2. Materials and Methods
2.1. Monitored Room (Mosaics)
The archaeological site of Noheda is comprised of two pars (the rustic and the urban). As mentioned above, it is in the urban pars (Figure 1) where residential building remains and mosaic pavement of exceptional conservation condition and measures were discovered (Figure 2), so this will be the object of study in this paper.
The mosaic consists of four technical layers: a levelling layer and a first level (statumen) consisting of river pebbles (14–18 cm in size); a second level, consisting of a white coating (8–10 cm thick) of lime mortar with stones, ceramics and high hardness fragmented bricks; a third level (5–6 cm thick) composed of lime, small stones and crushed ceramic which gives a reddish hue to the stratum. At the last layer we find the tesserae. The entire substrate of mortars exposed to the outdoors after excavation could be dispersed, so they were consolidated by successive impregnations with ethyl silicate (Estel 1000) dissolved in White Spirit D40.
In 2008–2009 a restoration campaign on the mosaic was conducted performing works of cleaning, consolidation (by injecting Primal SF 016 ER and using a solution of Paraloid B-72 to 3% in toluene for vitreous tiles) and stabilisation of the tapestry (adhesion of spare parts with Peoval 33).

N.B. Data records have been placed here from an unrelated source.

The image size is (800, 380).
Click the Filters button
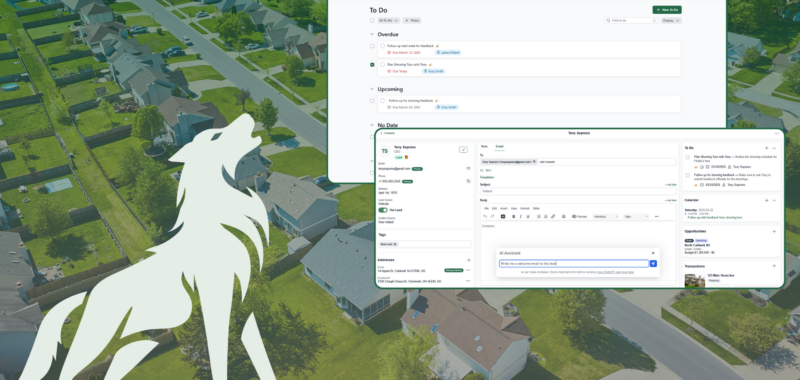[x=412, y=20]
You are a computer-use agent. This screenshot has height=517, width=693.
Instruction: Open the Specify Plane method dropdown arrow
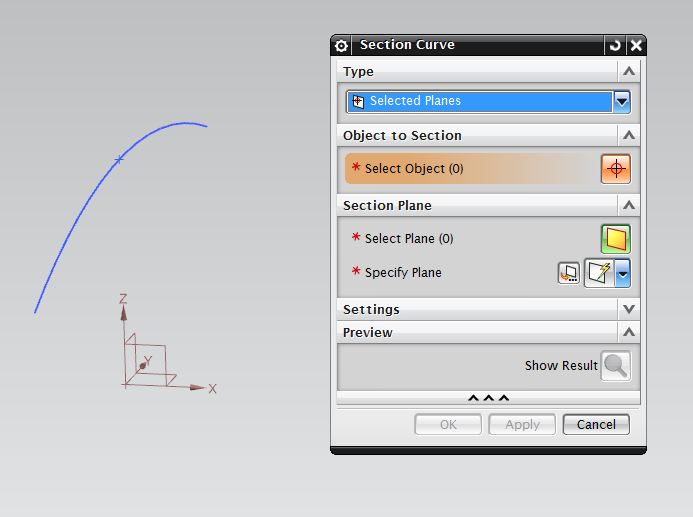click(x=622, y=273)
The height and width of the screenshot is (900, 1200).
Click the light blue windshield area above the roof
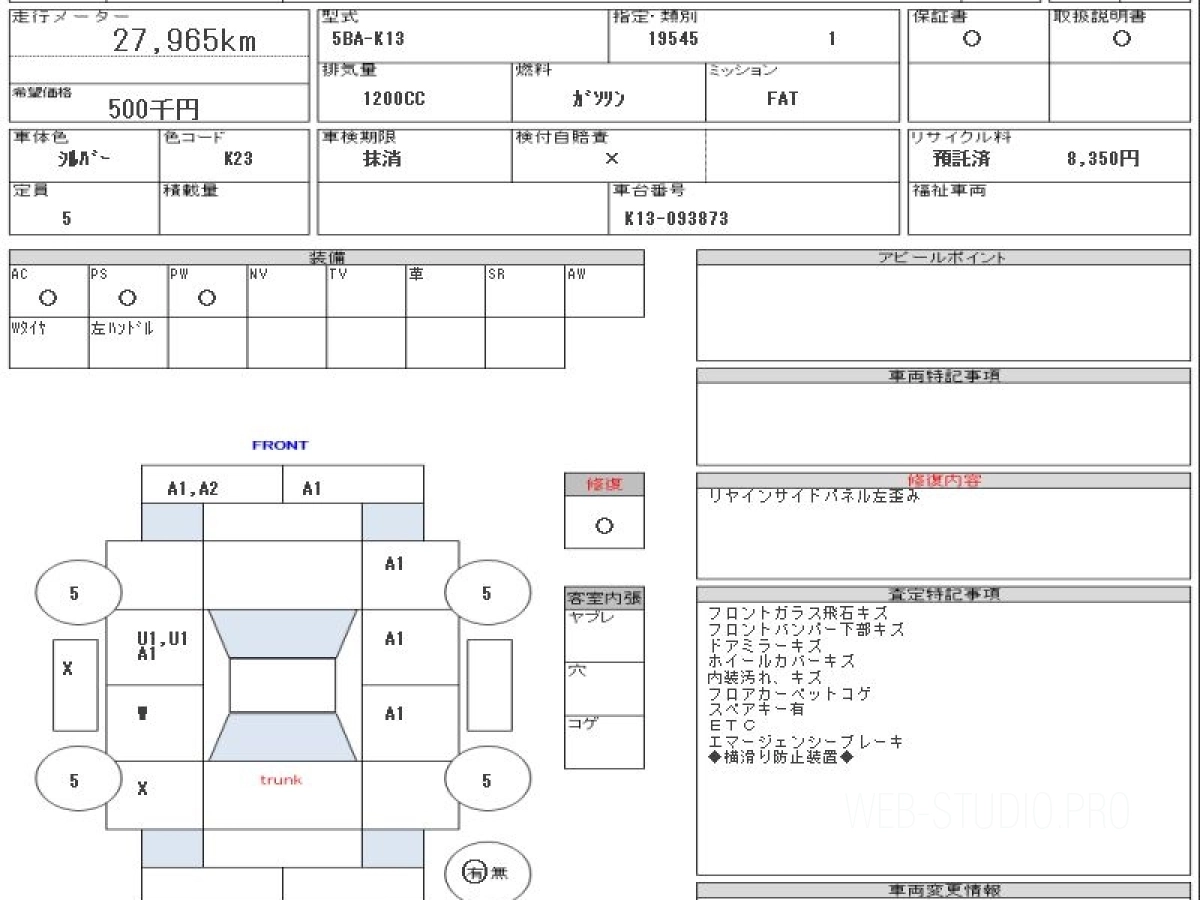click(x=283, y=633)

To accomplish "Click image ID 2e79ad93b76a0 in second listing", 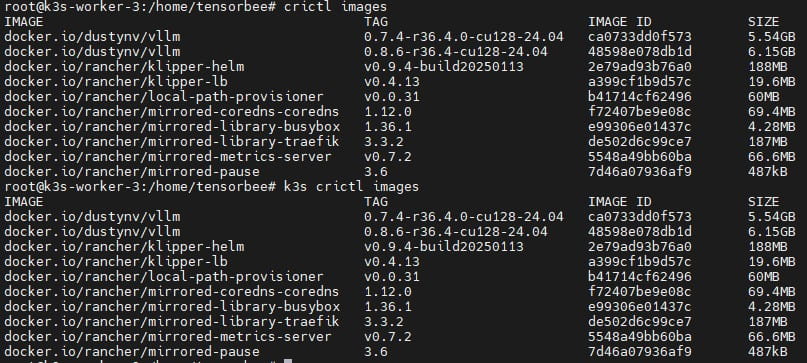I will click(640, 247).
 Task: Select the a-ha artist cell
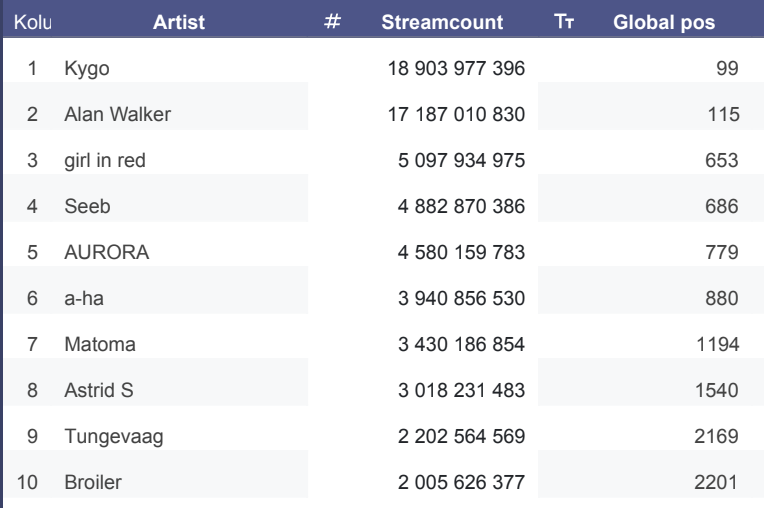pos(84,299)
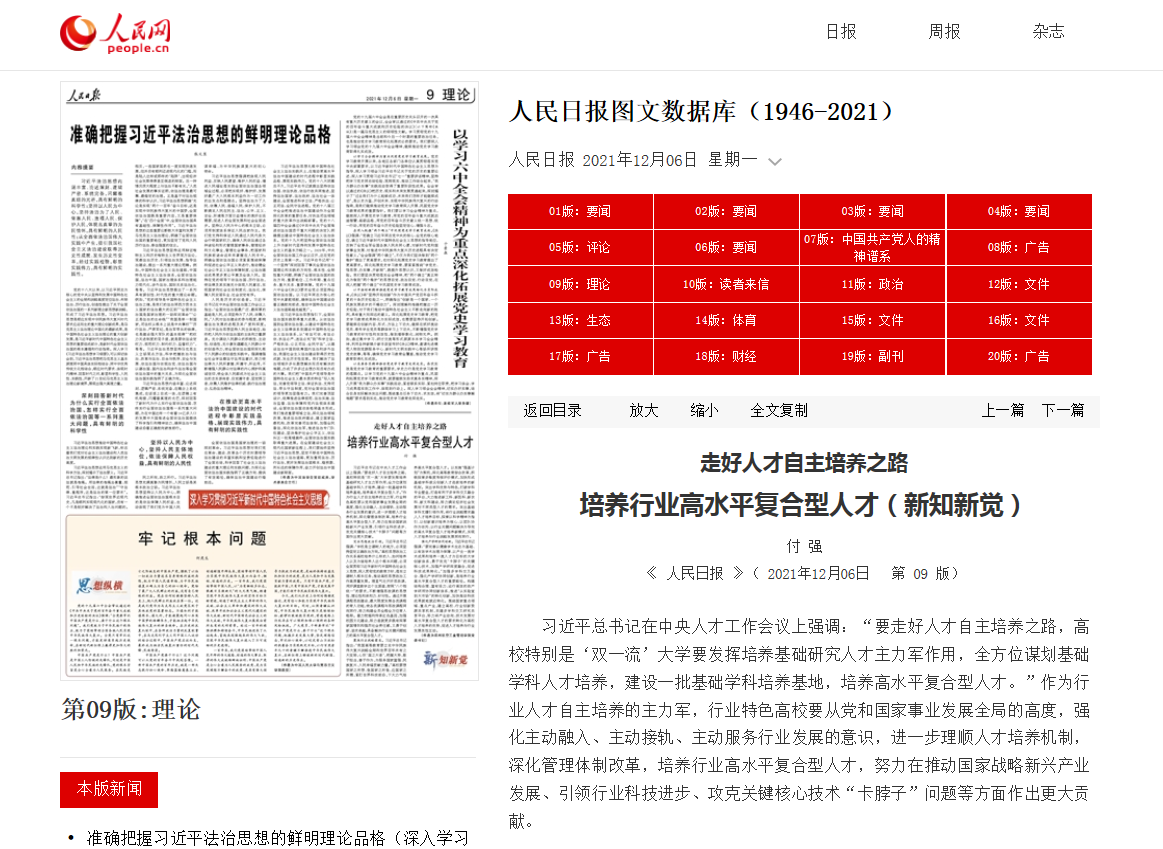Go to the previous article 上一篇
This screenshot has width=1163, height=849.
(x=1002, y=410)
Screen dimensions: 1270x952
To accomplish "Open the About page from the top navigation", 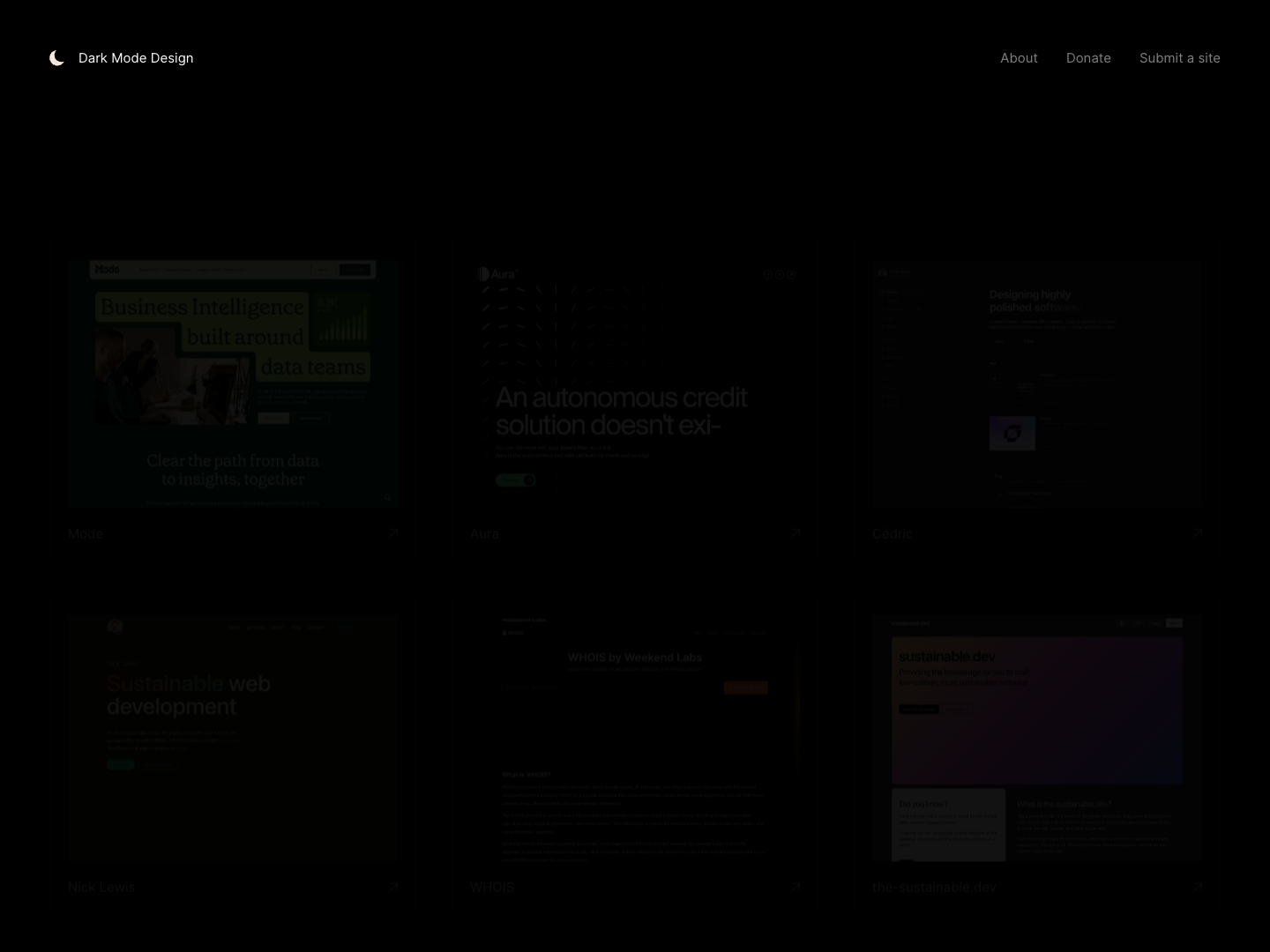I will point(1019,57).

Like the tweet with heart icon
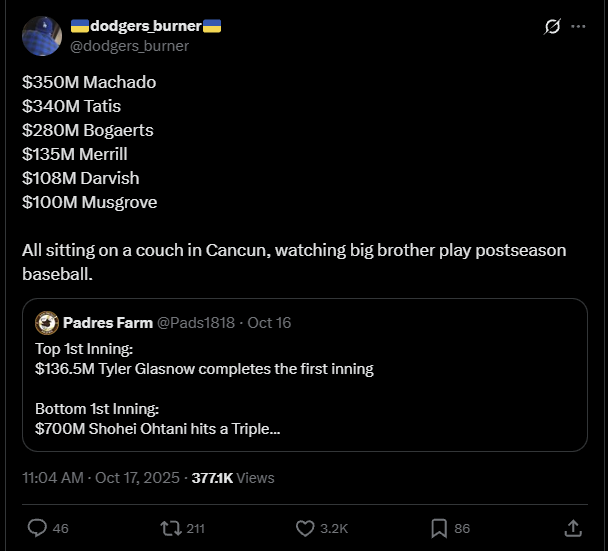(306, 527)
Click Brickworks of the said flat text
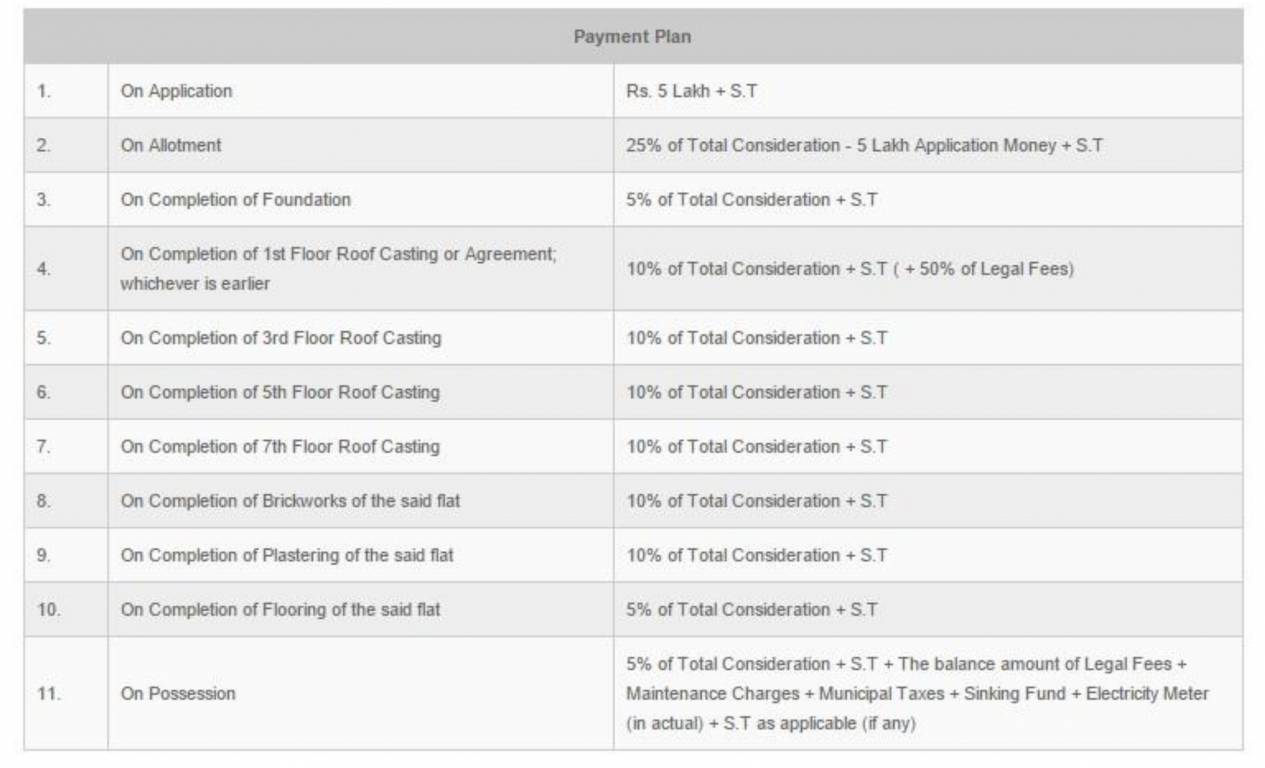 click(290, 501)
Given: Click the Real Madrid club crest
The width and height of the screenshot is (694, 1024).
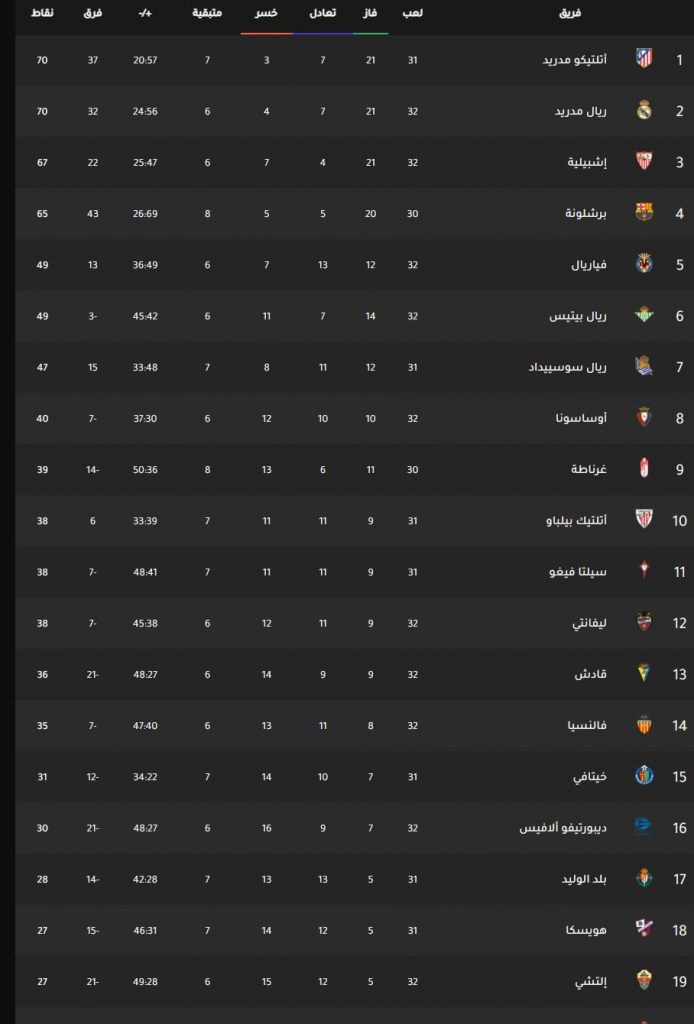Looking at the screenshot, I should click(644, 110).
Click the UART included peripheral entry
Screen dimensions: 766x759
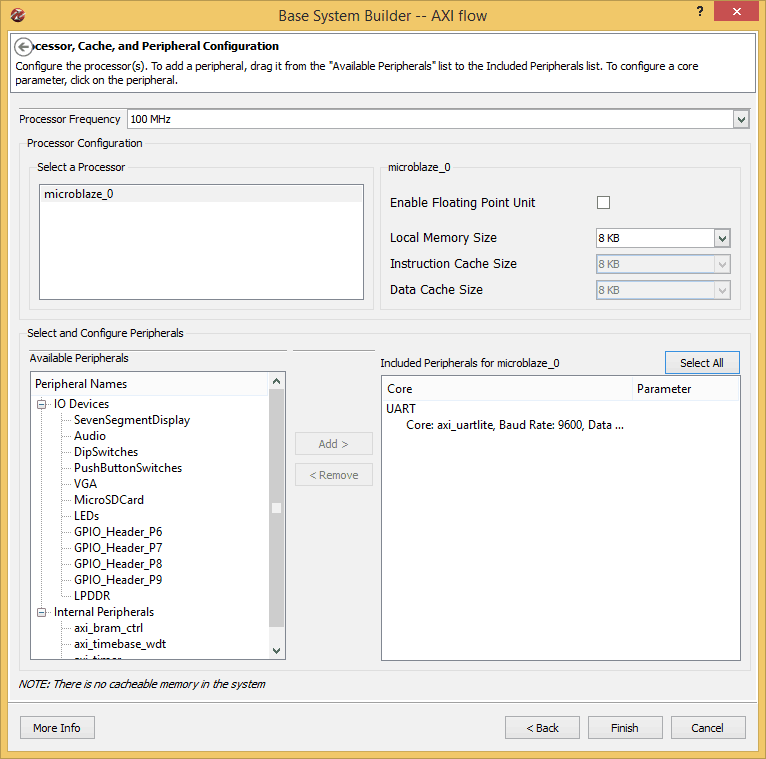(401, 409)
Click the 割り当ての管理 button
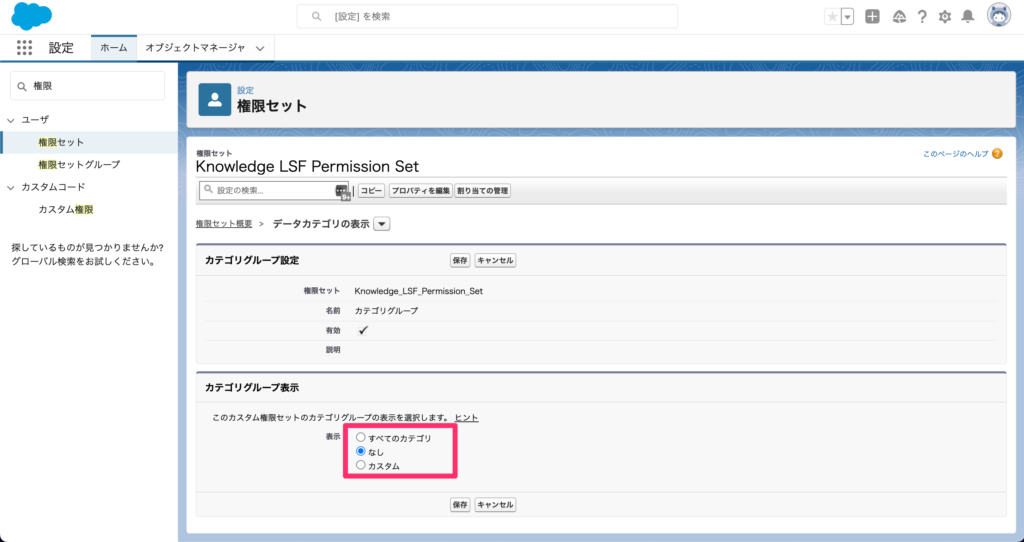Screen dimensions: 1024x542 click(x=483, y=190)
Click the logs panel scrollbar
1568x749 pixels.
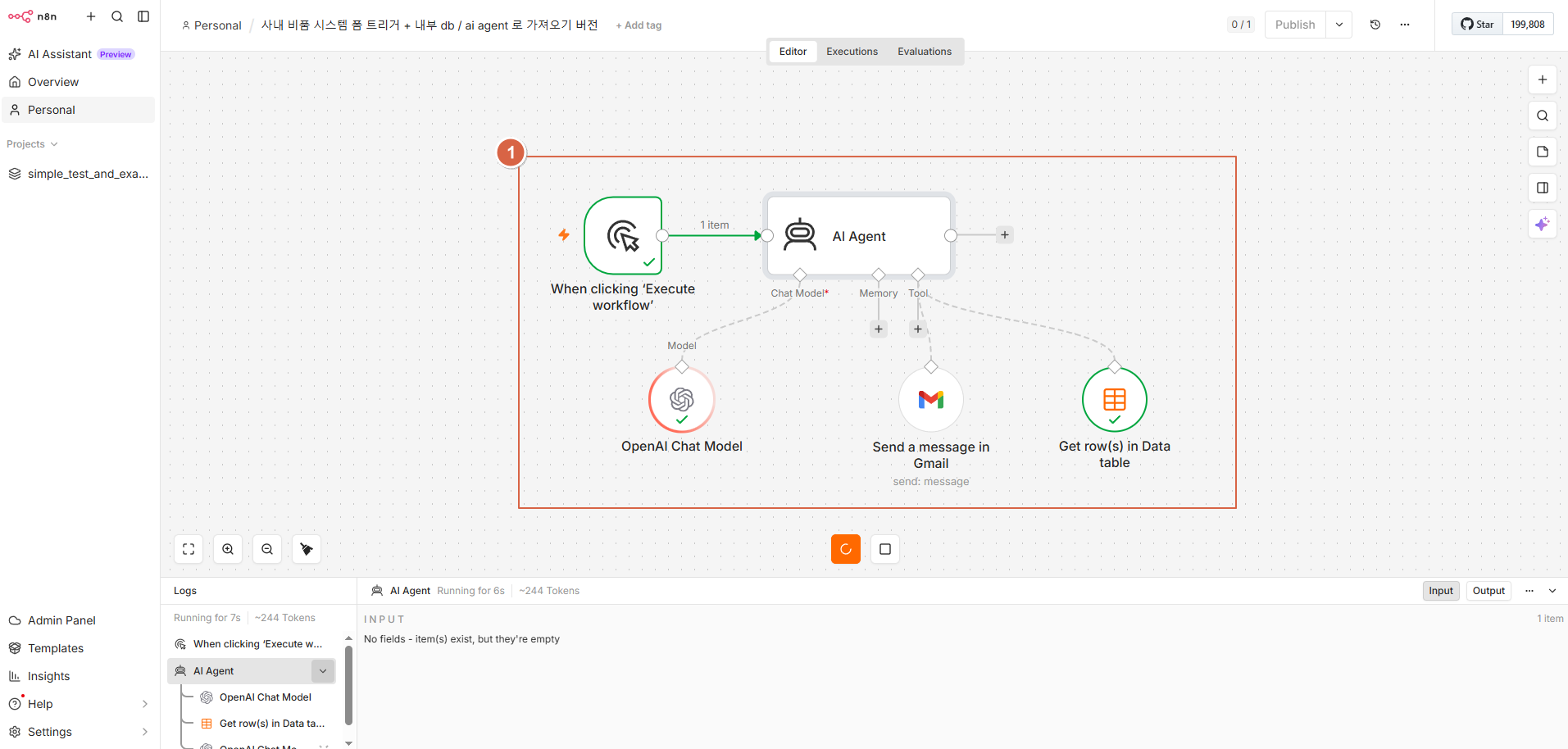click(349, 685)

Control of temperature and relative humidity is of great interest in preventive conservation of culture heritage . There is a lack of consensus about the ideal or limit values of thermo-hygrometric parameters for optimum maintenance of mosaics. The UNI 10829  and DM 10/2001  international standards indicate reference values for the conservation of cultural heritage.
It is well known that buried cultural heritage can be found in prospections from 100% RH and at low temperatures (for example wrecks) as well as in very low humidity environments characterised by high temperatures (such as buried ruins in Egypt) and, in both cases, the good state of conservation is due to both parameters remaining constant. Thus, the most detrimental factor when studying RH and temperature is their variation. Extending this logic further, standard UNI 10829  and DM 10/2001  recommended maximum, minimum and maximum daily variations of temperature and RH. The admissible values suggested by this standard for stone mosaics (RH: 45%–60% and temperature: 15–25 °C) will be taken as a reference for the present work.
With the aim of controlling the direct impact of sunlight, rain, wind and other erosion agents, the room containing the mosaic remains was covered with a non-ventilated waterproof canvas tent fixed to the ground with a concrete foundation supported over the plough line, so that it was not in direct contact with the buried stratigraphic layer. This covering (Figure 3) was installed on 15th April 2008 and is held in place every month of the year.
As a preventive conservation action, in the summer of 2013 (between 7 August 2013 and 12 August 2013) a solution for controlling temperature and relative humidity was implemented, consisting of a layer of expanded clay covering the mosaics and separated from them by a 0.4 cm thick geotextile. Expanded clay is a lightweight ceramic shell with a honeycombed core. The pellets are rounded in shape with a diameter of approximately 8–16 mm and an average dry bulk density of approximately 340 kg/m3. This is a common solution implemented in archaeology, designed to avoid the sudden variations in relative humidity and temperature using a porous insulating coating. Furthermore, this coating is easily removable if necessary, without damaging the remains.
2.2. Monitoring System
To check whether the corrective action was appropriate, a total of six probes were installed (each containing a data logger for temperature and a data logger for RH). The data loggers were purchased directly from the manufacturer (Maxim Integrated Products, Inc., Sunnyvale, CA, USA). These devices resemble button-type batteries, 17.4 mm in diameter and 5.9 mm thick. Each pair of RH and temperature data loggers was placed close together.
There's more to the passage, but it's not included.